The CEO says that they are letting go of about 500 people to “curtail our cash burn.”
According to a statement from the company and a report in The Boston Globe, Starry, an ISP that brings internet to your home without cables but with wireless antennas, is letting go of about half of its employees, or just over 500 people. The company is also telling investors that they can no longer count on the goals it set for this year. This probably doesn’t come as a surprise, since its earnings report this summer showed that it had around $100 million in cash and had lost almost $90 million since the beginning of 2022.
Starry says it will also stop hiring and spending money on things that aren’t essential. This is to “slow down our cash burn while we look into strategic options,” as the company’s CEO, Chet Kanojia, said in a statement included in the press release.
This summer, the company had only about $100 million in cash, and it was going quickly.
One way it is trying to cut costs is by cutting back on its plans to grow. In August, Starry said it was “strongly positioned to continue on its growth trajectory.” It now says it wants to focus on areas where it has “already invested capital,” i.e., areas where its network can already reach. The company didn’t directly answer The Verge’s question about whether that meant it would stop adding new locations and buildings altogether. According to Light Reading, Starry said last week that it wouldn’t be completing the bids it won through the FCC’s Rural Digital Opportunity Fund.

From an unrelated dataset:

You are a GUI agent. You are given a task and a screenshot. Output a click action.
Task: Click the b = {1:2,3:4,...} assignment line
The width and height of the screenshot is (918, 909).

Those bids were worth $269 million.
The company has offices in Boston, Denver, Los Angeles, New York City, Washington, DC, and Columbus, Ohio. Its Thursday report says it has more than 91,000 “customer relationships,” which it uses to refer to both individual users and users who are part of bulk billing agreements. On the other hand, it says its service can reach almost 6 million homes.
Starry came out in 2016, promising to offer gigabit internet through wireless networks instead of the more common DSL, cable, or fiber infrastructure. It works by sending data from a big antenna to a bunch of smaller antennas spread out across a city. These antennas then connect to traditional routers. Part of its business plan is to work with building owners so that apartment management companies can offer the service to their tenants.
The Globe says that the company went public earlier this year through a SPAC, which is a merger with a shell company that has already gone public. This allows the company to skip the traditional IPO phase and raise about $176 million. Since then, its stock has plummeted. In June, it was worth around $10.61, but now it’s only worth about $1.15. This makes it hard for Starry to get the money it needs, as its own press release says. We probably won’t know how much money it still has in the bank until November 2, when the company releases its Q3 results.
SPACs explained
Starry is not the only company that is letting people go as the economy gets worse.